• [EXERCISE REQUIREMENTS] Where the line containing "Task: Cut the" appears in the records below, begin there and repeat each line exactly through the final one, dropping all pictures.

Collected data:
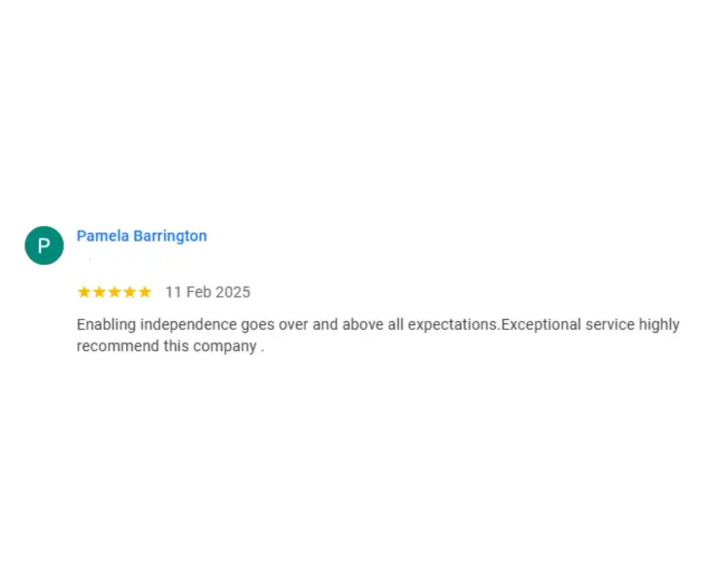This screenshot has width=728, height=582.
Task: Click the small dot below the reviewer name
Action: 90,260
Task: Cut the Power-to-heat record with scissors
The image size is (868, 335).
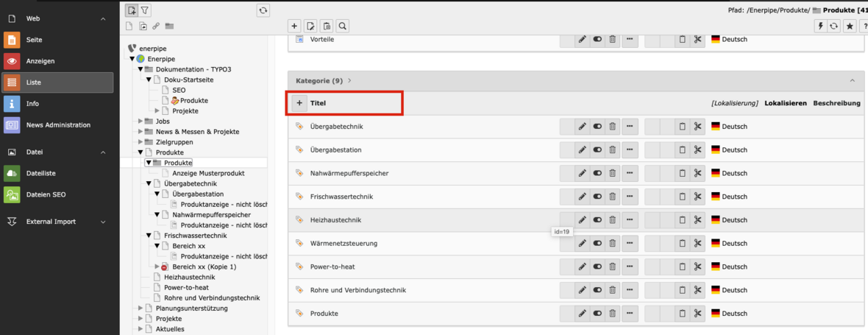Action: (x=697, y=267)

• [ANSWER AREA]
Task: Cut the Power-to-heat record with scissors
The image size is (868, 335).
Action: (x=697, y=267)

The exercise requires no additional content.